July 1, 2024

Taxability of USDA Discrimination Financial Assistance Program Awards Resulting from the Inflation Reduction Act of 2022

Guido van der Hoeven, Emeritus, North Carolina State University

CAUTION:  Recipients of DFAP awards are strongly encouraged to seek tax advice from competent advisors.  Taxability is dependent on facts and circumstances of the individual cases, especially regarding the DFAP award being subject to self-employment tax.  For more information about how to find a competent tax advisor, please go here: [https://www.farmers.gov/your-business/taxes#training]

Introduction

The Inflation Reduction Act (IRA), [P.L. 117-169], included a provision under section 22007 of the Act authorizing USDA to address issues of past discrimination in the Department’s farm lending programs.

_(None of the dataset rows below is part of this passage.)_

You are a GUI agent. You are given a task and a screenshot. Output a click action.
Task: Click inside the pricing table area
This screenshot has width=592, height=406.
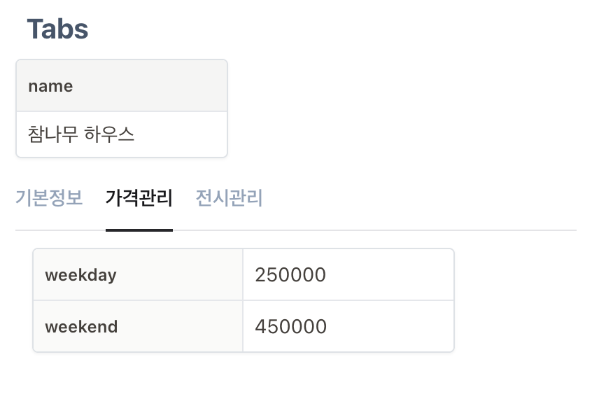243,300
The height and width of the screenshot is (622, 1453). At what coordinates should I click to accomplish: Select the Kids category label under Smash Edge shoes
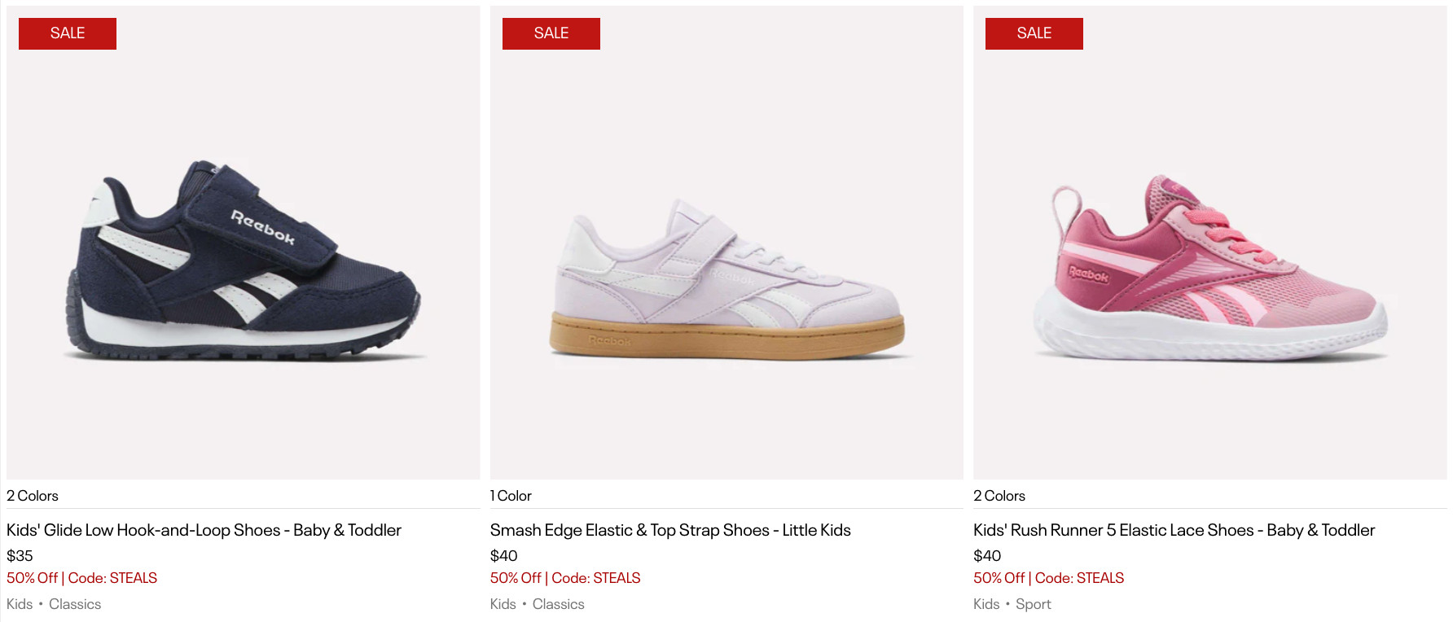click(503, 604)
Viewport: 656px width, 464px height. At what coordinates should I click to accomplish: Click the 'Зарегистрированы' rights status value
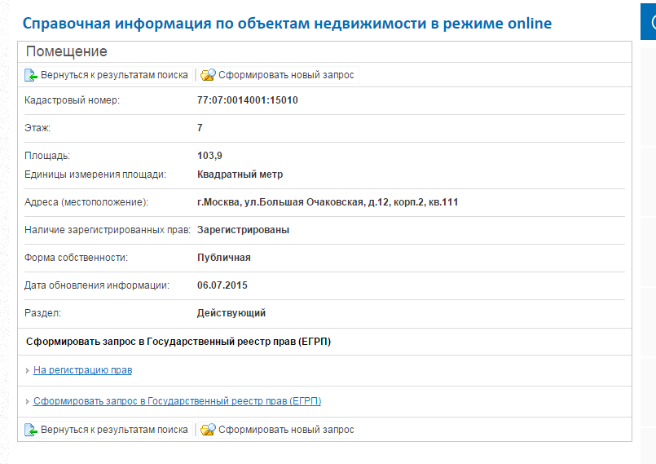click(x=243, y=230)

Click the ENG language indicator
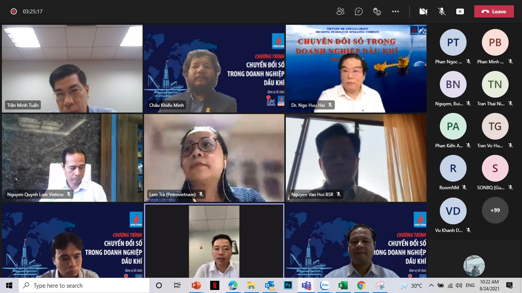[x=470, y=285]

Under the resulting program, the Discrimination Financial Assistance Program (DFAP), farmers, ranchers, and forest landowners who experienced discrimination in USDA farm lending before 2021 could apply for financial assistance from the Department. This fact sheet addresses the income tax issues associated with the receipt of DFAP financial assistance.

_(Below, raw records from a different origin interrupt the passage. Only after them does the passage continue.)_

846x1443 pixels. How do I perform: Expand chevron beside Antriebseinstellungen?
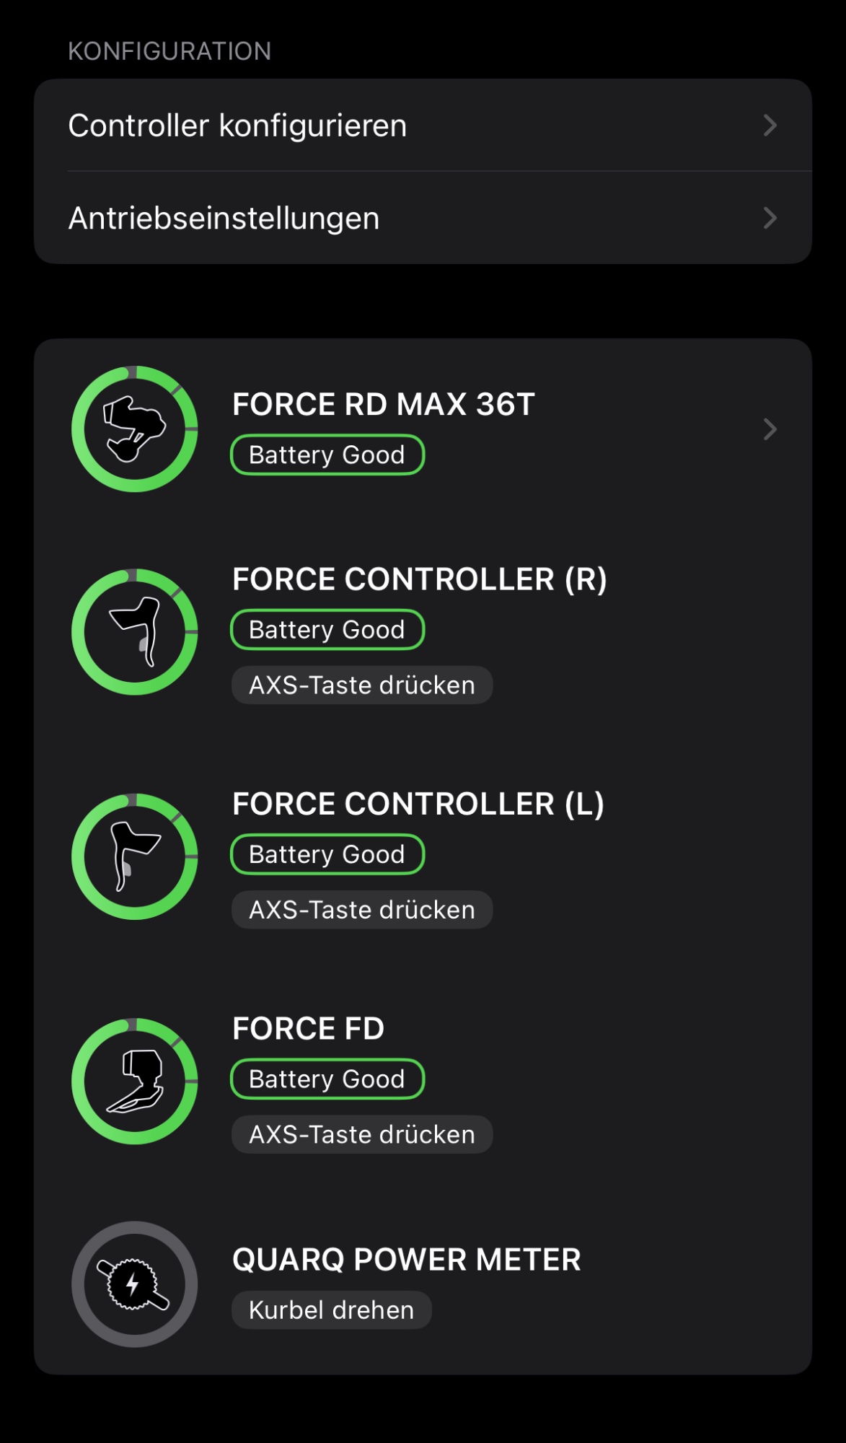770,218
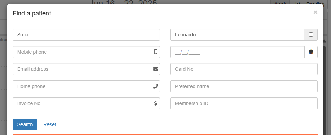Click the mobile phone icon

[x=156, y=52]

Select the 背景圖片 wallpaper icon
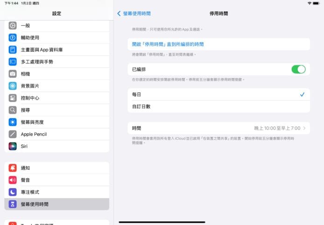[13, 86]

Award of Financial Assistance Through USDA's Discrimination Financial Assistance Program (DFAP)

A DFAP award is taxable income. Depending on the individual’s facts and circumstances the award may also be subject to self-employment tax. Therefore, recipients should consult with a tax professional and plan to set aside a portion of the award to pay the forthcoming tax bill.

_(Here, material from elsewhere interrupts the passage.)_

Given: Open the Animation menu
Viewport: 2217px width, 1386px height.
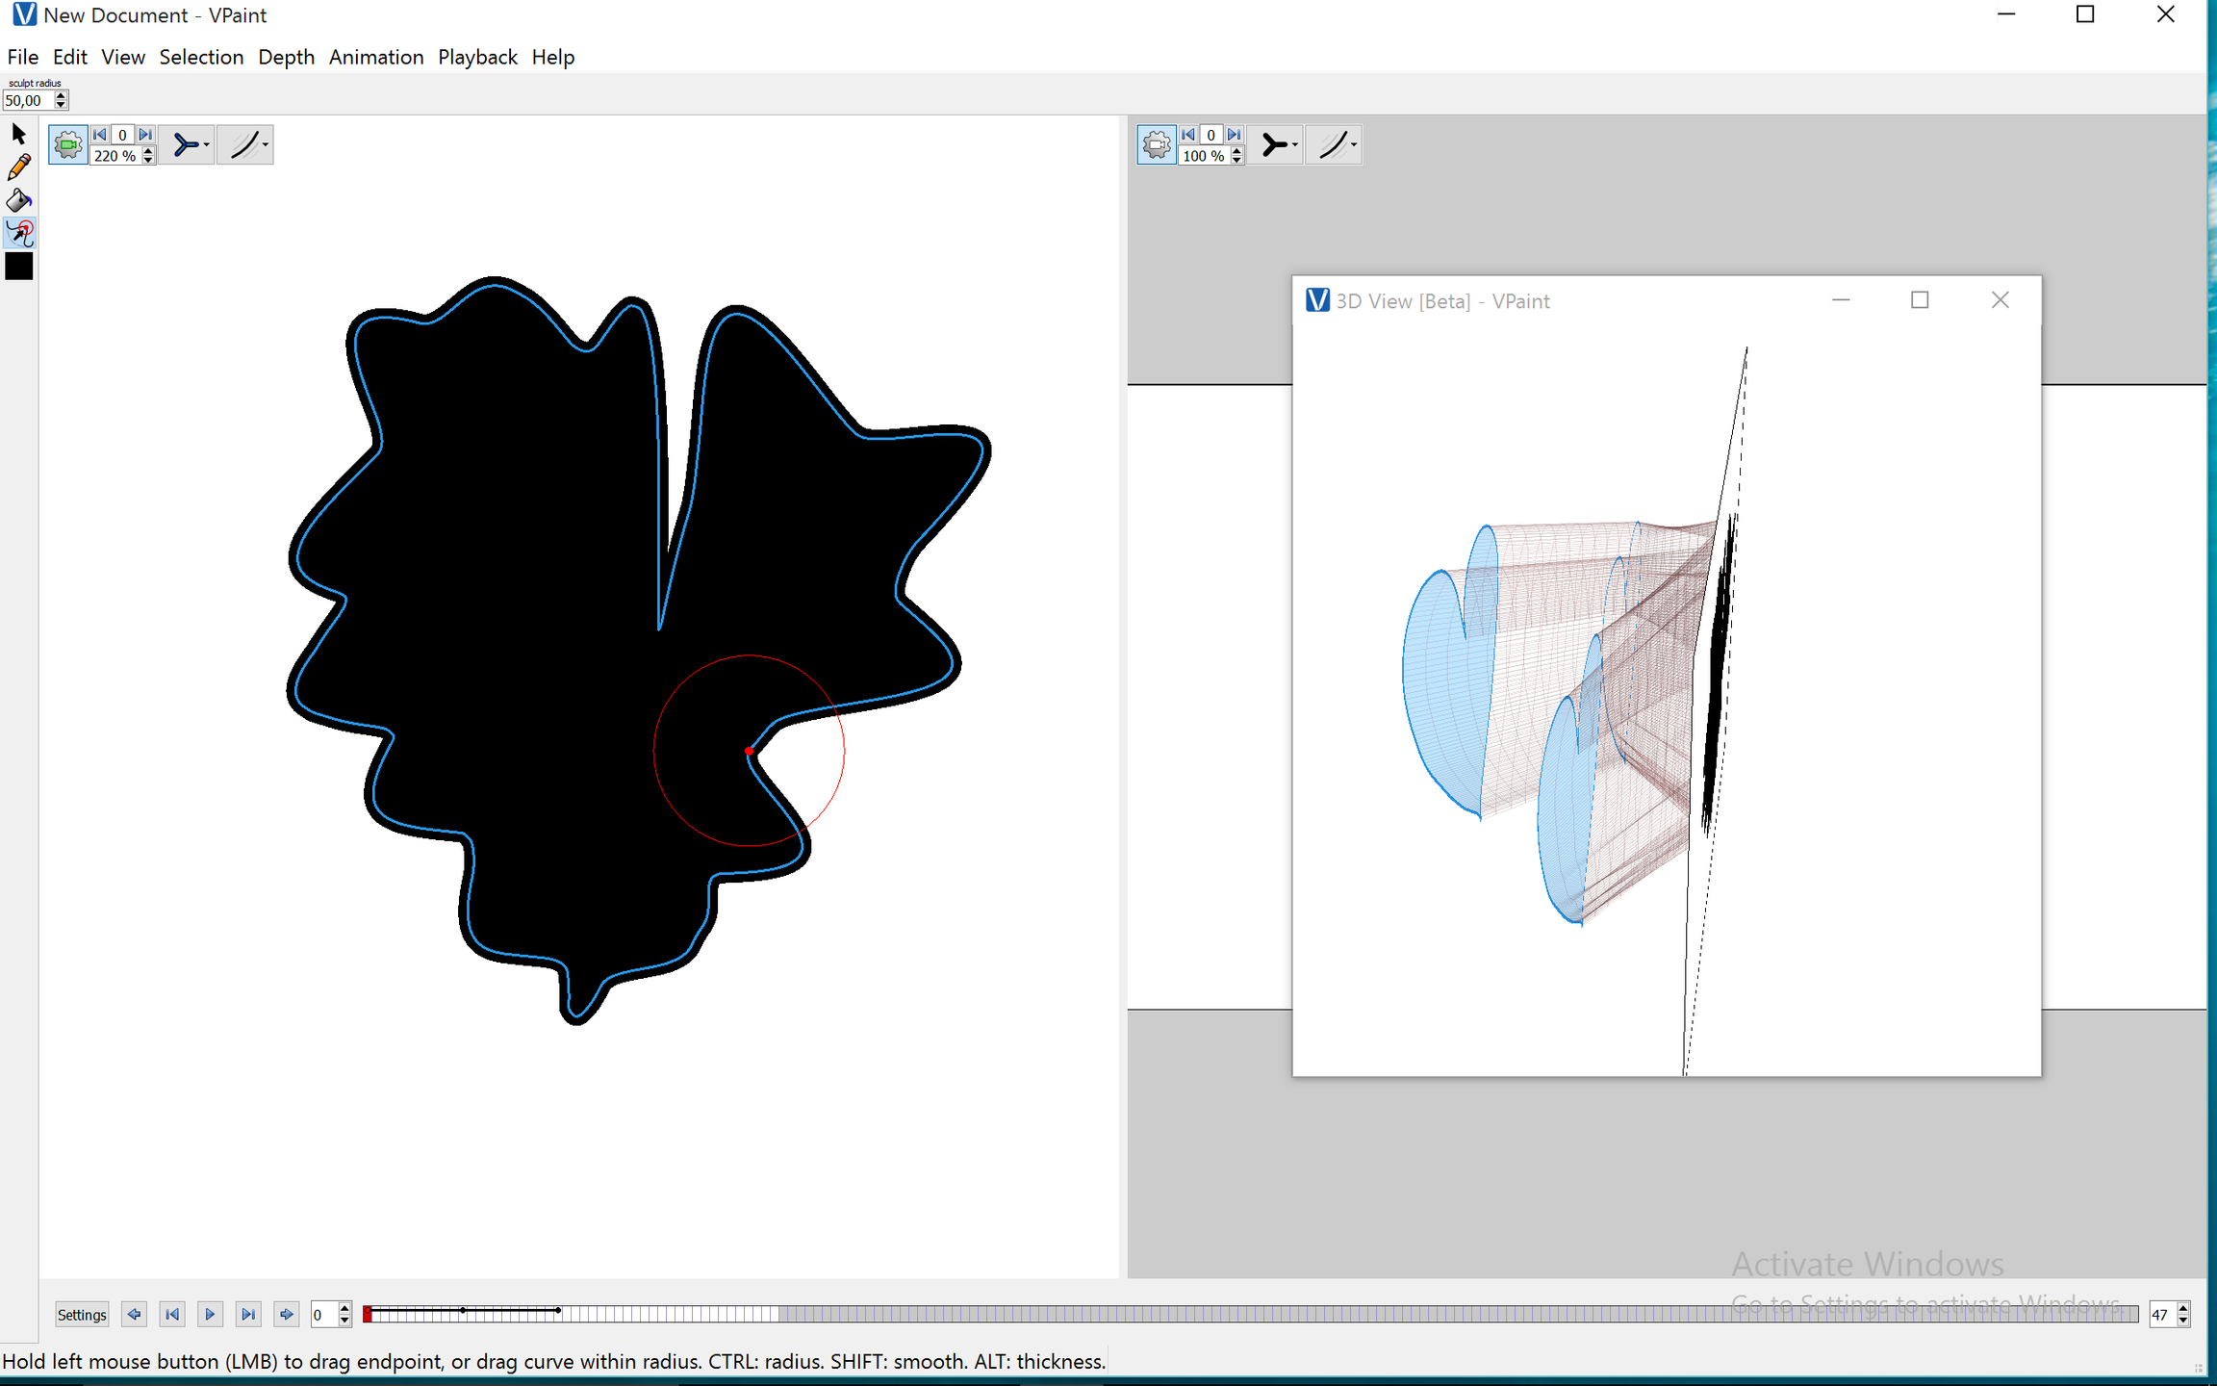Looking at the screenshot, I should click(x=375, y=57).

This document provides guidance to recipients and their tax professionals regarding the receipt of a DFAP award and examples of reporting DFAP awards depending on facts and circumstances of the recipient.

Program Background

Section 22007 of IRA authorized USDA to create a mechanism to address past discrimination and provide an application process for farmers and ranchers who might have experienced discrimination in USDA farm lending programs prior to January 1, 2021.

Discrimination for this program is defined in USDA’s FAQs as:

Discrimination means treating some people differently from others, for illegitimate reasons. In this program, a claim of discrimination may be based on different treatment you experienced because of race, color, national origin or ethnicity, sex, sexual orientation, gender identity, religion, age, marital status, or disability, or in reprisal/retaliation for prior civil rights activity. Covered discrimination could include, for example: failure to provide appropriate assistance; delay in processing a loan or loan servicing application; denial of a loan or loan servicing; prevention from applying for a loan or loan servicing; adverse loan terms; unduly onerous supervision of loan requirements—where these were due to the customer’s race, color, national origin or ethnicity, sex, sexual orientation, gender identity, religion, age, marital status, or disability, or in reprisal/retaliation for prior civil rights activity.

The original deadline for DFAP applications was October 31, 2023; subsequently, the deadline for receipt of applications was extended to January 17, 2024, and is now closed.

In making the DFAP application, applicants provided responses to several questions in order for the financial assistance award to be evaluated and any award to be issued correctly. Applicants responded to the questions in a manner which best described their circumstances, depending on whether:

  • The DFAP applicant was the farm loan borrower or an intended borrower.
  • The DFAP applicant had a co-borrower (e.g., spouse).
  • The DFAP applicant participated in an entity that farmed (e.g., partnership).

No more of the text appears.